Closed johnsonjsyuen closed 1 year ago
Pinecone is a vector database, PostgreSQL is not specifically designed for handling high-dimensional vector data, but I assume you should be able to store vector embeddings as arrays or binary data. Searching and retrieving similar vectors won't be as efficient as using a dedicated vector database though. Extensions like pgvector or pgroonga are for that indeed, and if you don't want to mess up with the backend for upsert & query you can expose Postgres using let's say stored functions via PostgREST
https://supabase.com/docs/guides/database/extensions/pgvector definitely possible, although Pinecone is more specialized for the task.

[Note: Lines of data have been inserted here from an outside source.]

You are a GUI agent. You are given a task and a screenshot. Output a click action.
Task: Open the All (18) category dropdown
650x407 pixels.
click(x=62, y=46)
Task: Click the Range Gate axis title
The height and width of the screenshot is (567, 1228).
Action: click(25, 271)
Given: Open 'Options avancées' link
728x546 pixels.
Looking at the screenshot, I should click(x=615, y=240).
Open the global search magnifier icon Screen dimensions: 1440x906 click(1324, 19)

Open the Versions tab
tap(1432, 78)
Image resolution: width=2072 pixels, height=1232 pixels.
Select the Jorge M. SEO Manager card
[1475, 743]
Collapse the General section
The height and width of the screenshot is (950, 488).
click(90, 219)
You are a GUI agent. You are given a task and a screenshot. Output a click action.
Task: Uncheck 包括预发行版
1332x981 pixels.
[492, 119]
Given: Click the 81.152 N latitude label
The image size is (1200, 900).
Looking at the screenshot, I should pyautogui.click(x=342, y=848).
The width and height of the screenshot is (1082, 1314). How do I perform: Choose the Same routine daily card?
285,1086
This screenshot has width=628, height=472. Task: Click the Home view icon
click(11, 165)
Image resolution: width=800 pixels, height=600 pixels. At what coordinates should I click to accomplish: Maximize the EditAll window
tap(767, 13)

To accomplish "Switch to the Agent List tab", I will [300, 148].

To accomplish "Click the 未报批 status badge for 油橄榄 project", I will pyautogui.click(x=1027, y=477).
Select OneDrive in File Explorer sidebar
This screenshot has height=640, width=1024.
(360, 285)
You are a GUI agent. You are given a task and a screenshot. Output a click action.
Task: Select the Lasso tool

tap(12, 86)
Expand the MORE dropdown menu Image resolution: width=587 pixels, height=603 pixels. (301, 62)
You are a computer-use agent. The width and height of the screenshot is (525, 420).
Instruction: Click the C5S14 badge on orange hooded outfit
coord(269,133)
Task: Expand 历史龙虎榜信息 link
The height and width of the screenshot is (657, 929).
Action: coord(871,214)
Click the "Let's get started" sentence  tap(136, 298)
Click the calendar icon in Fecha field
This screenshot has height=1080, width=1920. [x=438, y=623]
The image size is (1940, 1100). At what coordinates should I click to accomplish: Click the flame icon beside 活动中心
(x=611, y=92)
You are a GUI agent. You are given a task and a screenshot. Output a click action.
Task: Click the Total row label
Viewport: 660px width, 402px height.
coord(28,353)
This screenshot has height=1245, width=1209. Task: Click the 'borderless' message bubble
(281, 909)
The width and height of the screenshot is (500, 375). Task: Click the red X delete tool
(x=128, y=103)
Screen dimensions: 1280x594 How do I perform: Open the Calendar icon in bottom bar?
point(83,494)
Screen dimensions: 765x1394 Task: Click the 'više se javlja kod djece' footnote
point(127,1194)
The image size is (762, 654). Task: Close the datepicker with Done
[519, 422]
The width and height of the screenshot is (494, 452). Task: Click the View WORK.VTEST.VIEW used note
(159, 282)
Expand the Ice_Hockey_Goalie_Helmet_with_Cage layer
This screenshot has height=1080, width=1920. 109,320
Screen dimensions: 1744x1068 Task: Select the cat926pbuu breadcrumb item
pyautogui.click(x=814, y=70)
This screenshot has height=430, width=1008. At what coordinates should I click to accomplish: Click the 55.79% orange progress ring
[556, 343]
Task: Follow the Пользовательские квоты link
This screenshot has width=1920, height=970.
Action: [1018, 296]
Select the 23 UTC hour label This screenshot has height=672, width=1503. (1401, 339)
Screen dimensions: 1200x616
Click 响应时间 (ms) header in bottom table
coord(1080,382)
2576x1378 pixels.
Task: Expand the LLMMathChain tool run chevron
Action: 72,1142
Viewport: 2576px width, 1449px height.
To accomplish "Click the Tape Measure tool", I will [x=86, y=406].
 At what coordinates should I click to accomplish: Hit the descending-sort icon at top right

Hi, @johnsonjsyuen! I'm Dosu, and I'm helping the gpt4-pdf-chatbot-langchain team manage their backlog. I wanted to let you know that we are marking this issue as stale.
From what I understand, you were asking if it is possible to use a different database system like Postgres or MySQL instead of Pinecone to reduce dependencies. sime2408 mentioned that while it is possible to store vector embeddings in Postgres using extensions like pgvector or pgroonga, it may not be as efficient as using a dedicated vector database. dalkommatt also confirmed that it is possible with Postgres, but Pinecone is more specialized for this task.
If this issue is still relevant to the latest version of the gpt4-pdf-chatbot-langchain repository, please let us know by commenting on the issue. Otherwise, feel free to close the issue yourself, or it will be automatically closed in 7 days.
Thank you for your contribution, and please don't hesitate to reach out if you have any further questions or concerns!
Are there any updates regarding this topic?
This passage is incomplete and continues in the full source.